A few years ago, I came into possession of a bunch of free DVDs, each one bearing a single episode from Attenborough's myriad documentaries. For The Tribal Eye, 'Crooked Beak Of Heaven' was chosen for inclusion in the set, and it was this episode which looked at the Haida and Kwakwaka'wakw, their customs and their art. Being a lifelong Attenborough fan, sitting through the lot of them end-to-end was no real chore, and I'd seen many of them before. That said, The Tribal Eye is one which had totally bypassed me. I wasn't at all familiar with indigenous American culture but I could listen to three hours of football scores so long as Attenborough was reading them, so I had no qualms about The Tribal Eye.

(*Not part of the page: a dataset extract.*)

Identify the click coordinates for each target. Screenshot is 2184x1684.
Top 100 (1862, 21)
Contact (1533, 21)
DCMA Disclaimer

|Weathered and decayed Haida totem poles. Stills from The Tribal Eye - Crooked Beak of Heaven (© BBC)|
A common theme in Haida art is their representations of animals. Commonly encountered animals form the vast majority of the animals featured in their carvings and paintings and comprise orca, beluga whales, beavers, bears, frogs and birds. They appear on totem poles (see above), on textile screens and as ritualistic masks.
|The "Crooked Beak Of Heaven" as shown in this tribal ritual mask. Described as a 'cannibal bird', it holds a man's head in its jaws. (© BBC)|
|Generalised ichthyosaur, based on the Haida orca (© 2014 Gareth Monger)|
|An elasmosaur, looking 'all washed up'. I figured this is how most people would expect to see a plesiosaur. Cue comments about dorsoventral preservation. (© 2014 Gareth Monger)|
|An azhdarchid pterosaur. Dead. (© 2014 Gareth Monger)|
|Rebecca Groom, of PalaeoPlushies fame, expertly models an ichthyosaur. Note sneaky Natee product placement on sofa. (Used with permission.)|
That just leaves me to say thanks very much for all the page visits since I started this at the beginning of December, and for all the shares and comments, both on and off the blog. Happy New Year and I hope 2015 treats you well.